Padilla is self-taught and it should be noted that he taught himself much that other college trained artists could learn from. His work has a manner that is spontaneous and direct. It is united by his investigations of color as the engines of his paintings. The paintings are abstract, but the images are submerged in the web of the processes. All the surface content, whether paint, collage or foreign matter seems to flow into an overall field of light and luminosity. Something truly original arises from this brew, something fresh and something life affirming. Padilla’s art has a spirituality that is partly formal and partly a longing and reminiscence, both for another place and another culture.
The paintings walk a tightrope between a kind of very sophisticated outsider vision and a desire to be accepted in the more academic parameters of professionalism. The fact that the beauty and complexity of these paintings are profoundly at odds with many notions that determine success is in itself an indication that Padilla is not a captive of the dominant culture. In many ways, Padilla is inventing painting for himself from scratch.
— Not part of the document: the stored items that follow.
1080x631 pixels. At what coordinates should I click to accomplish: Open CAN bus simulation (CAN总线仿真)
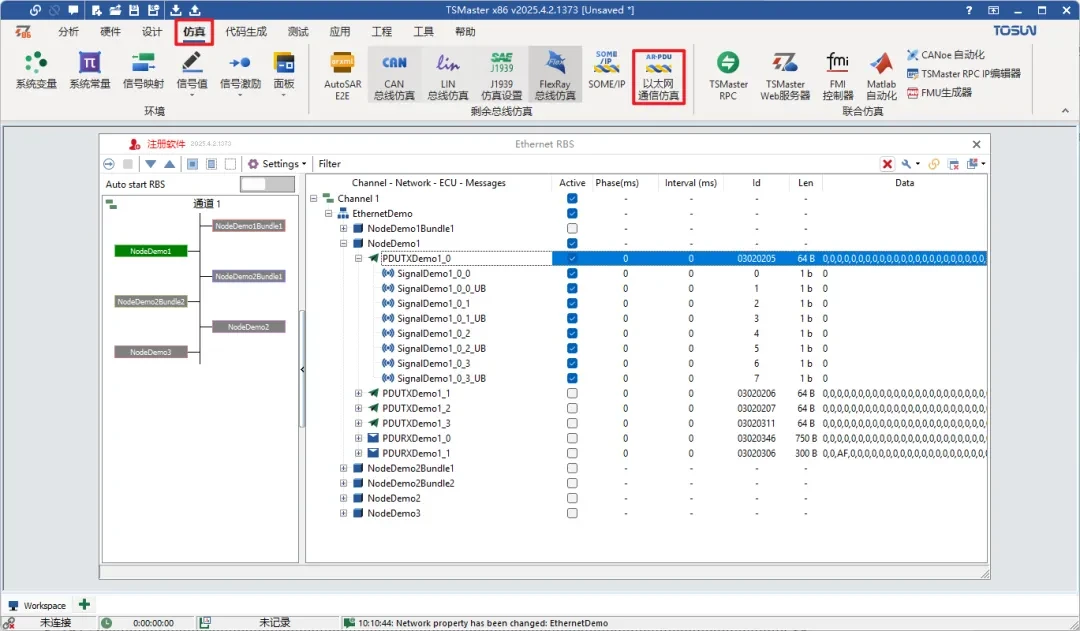[x=394, y=75]
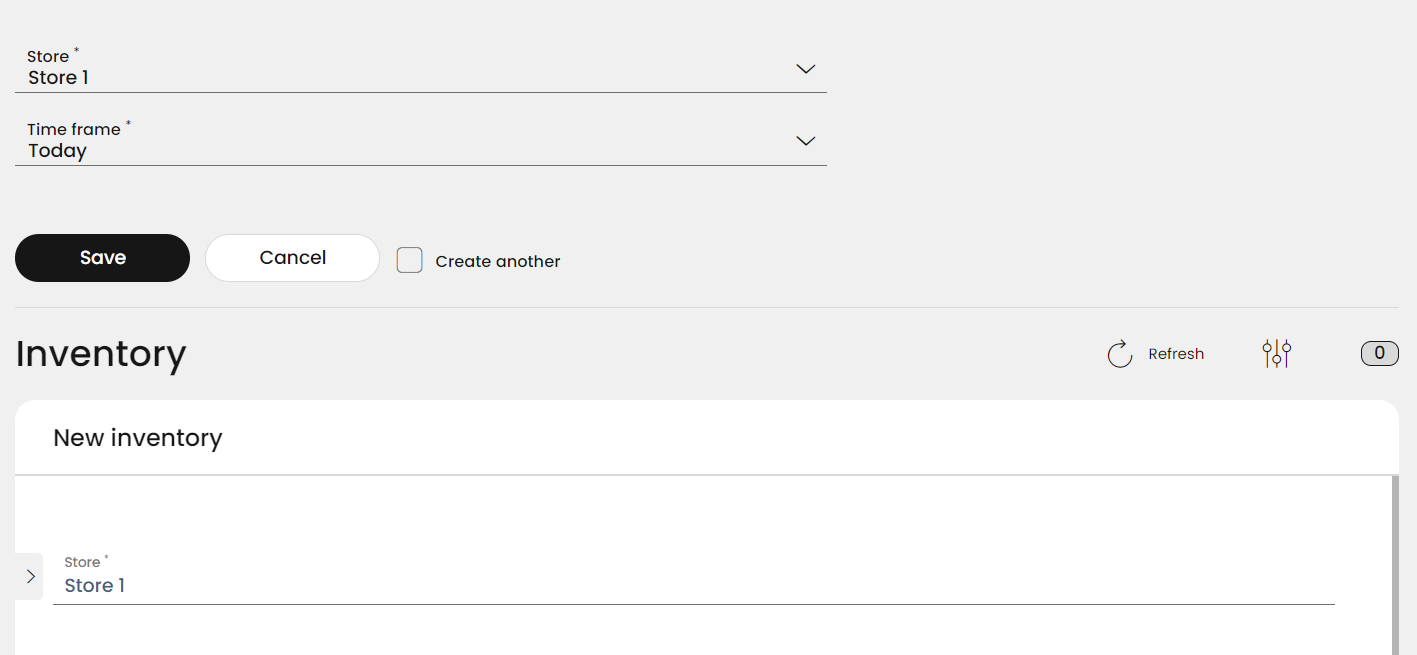Click the inventory panel vertical scrollbar
Screen dimensions: 1417x655
point(1395,565)
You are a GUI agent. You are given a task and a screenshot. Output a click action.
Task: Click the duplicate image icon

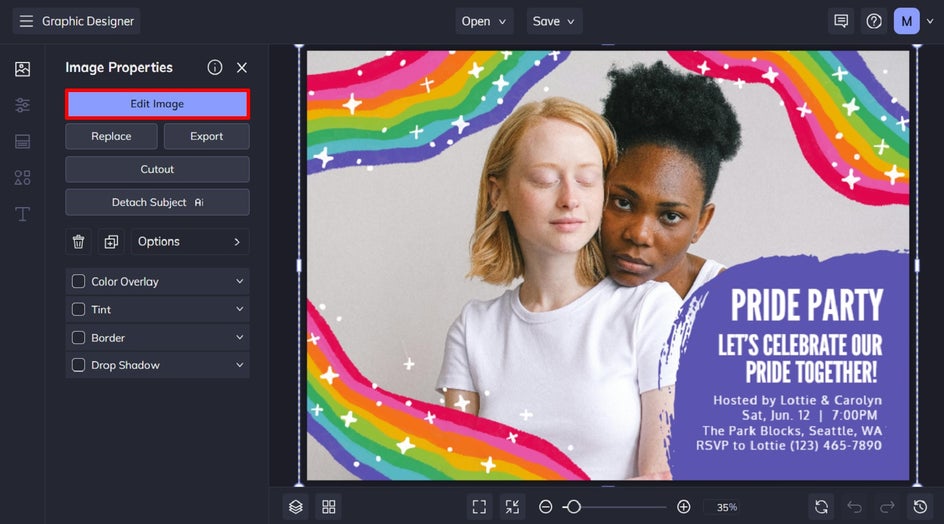click(x=111, y=242)
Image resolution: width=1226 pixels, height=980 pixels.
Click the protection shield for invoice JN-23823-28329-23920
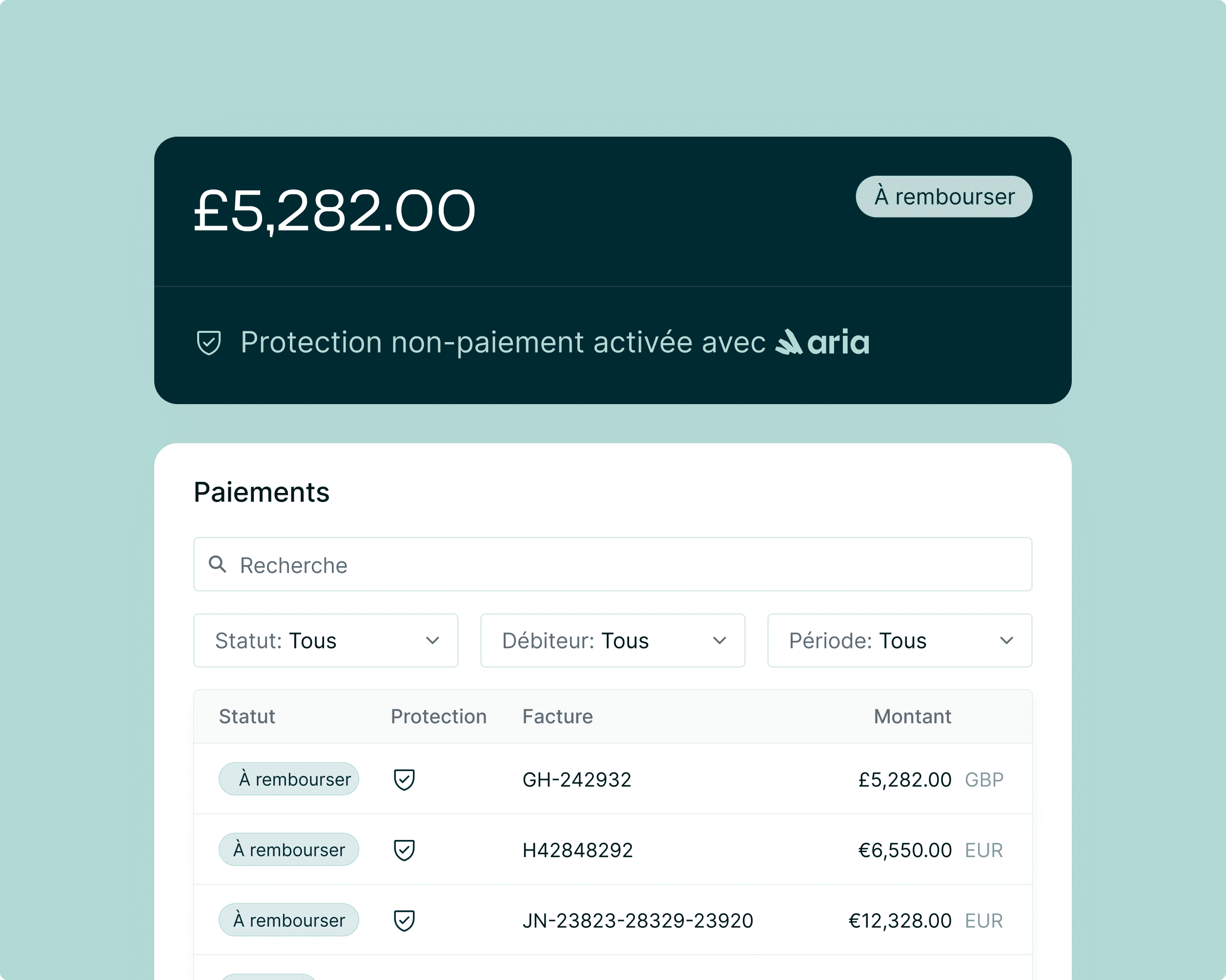click(404, 920)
And as rapturous as this exhibition is, the promise of future beauty is built into it’s risks and false starts. One has a sense of being introduced to a new talent, a talent less afraid of making a fool of himself. Indeed, a humor pervades the room.
Yes, this is good natured work. Even the skulls are smiling. And the gallery is suffused with the love of painting and culture. Don’t get me wrong, there is plenty one can quibble about in this work, but taken as a whole, it simply has a quiet civilized power that can’t be denied. Padilla’s sensibility is original and refreshing, like cuisine we rarely taste. It inspires and moves us to feel that the future is still unpainted.